De acordo com o promotor de Justiça de Jaú, Celso Elio Vannuzini, independentemente das alterações na lei complementar aprovadas pela Câmara de Jaú, a ação continuará tramitando normalmente. “Existe uma ação questionando esses dispositivos que a Câmara agora revogou”, afirma.

Além disso, segundo ele, a ação também pede a condenação do ex-prefeito de Jaú João Sanzovo e de um loteador do município.

O promotor informa que a ação civil está em fase inicial. De acordo com ele, após a apresentação de uma defesa prévia por parte dos réus, o Ministério Público irá se manifestar para que o juiz emita a sentença e faça a citação dos supostos envolvidos. Se condenados, eles poderão ter seus direitos políticos suspensos e serem proibidos de contratar com o poder público ou receber benefícios ou incentivos fiscais. Além disso, os envolvidos ficam sujeitos ao pagamento de uma multa civil em favor do município.

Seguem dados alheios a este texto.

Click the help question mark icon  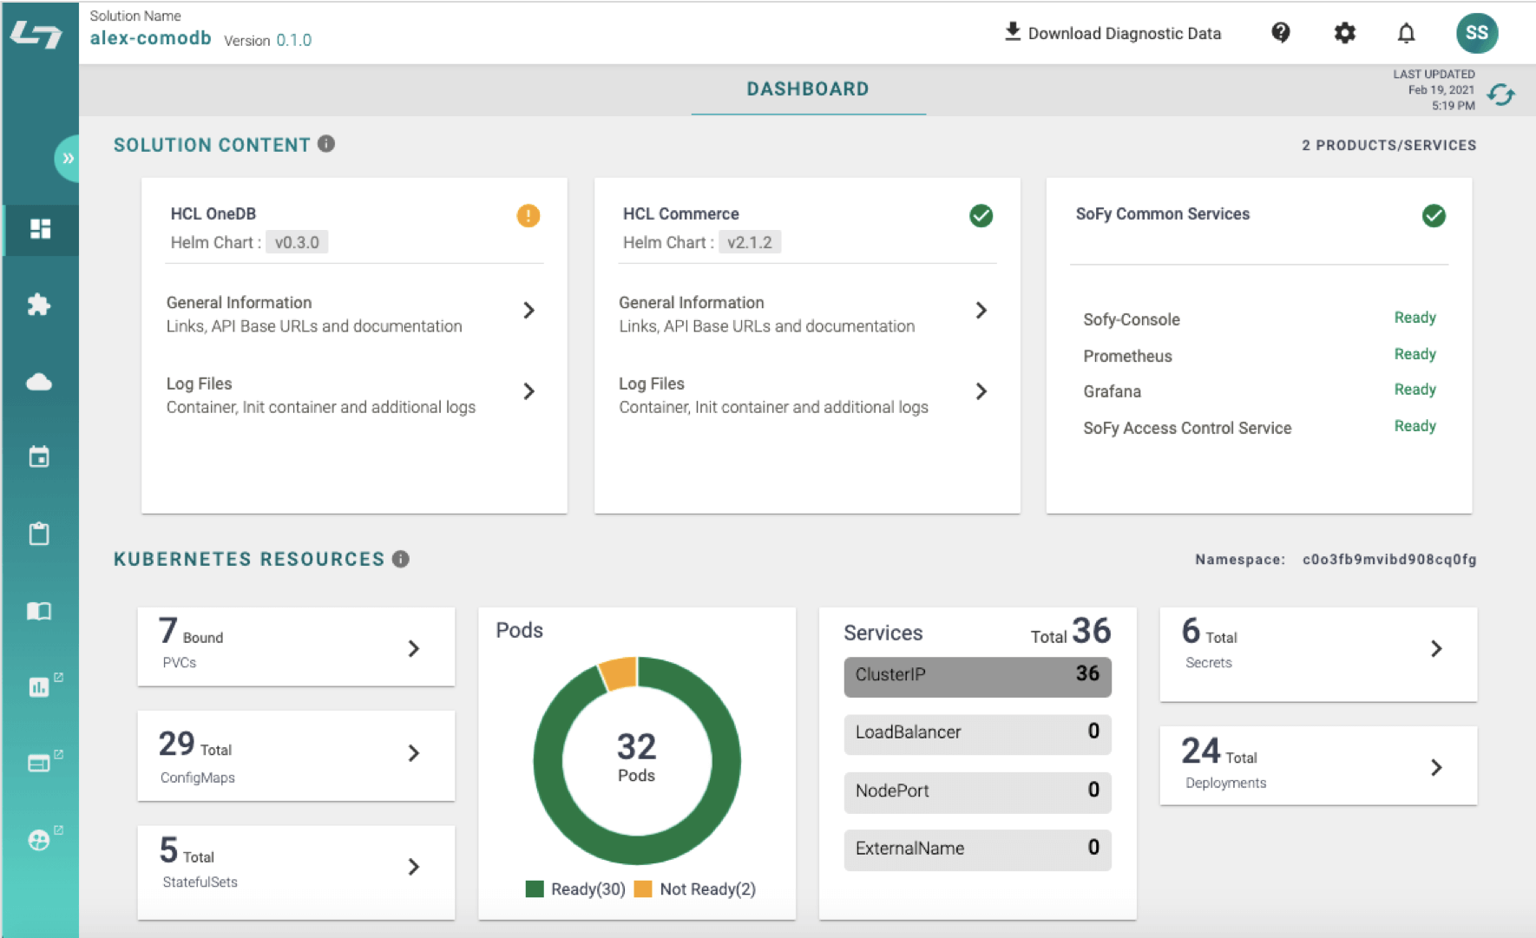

Anteriormente, o Ministério Público Federal (MPF) chegou a questionar a dispensa de licitação, por parte da prefeitura, para a contratação da Fundação para a Pesquisa Ambiental (Fupam), por R$ 598 mil, com o objetivo de elaborar o projeto do Plano Diretor do município. O órgão não teria identificado irregularidades no procedimento.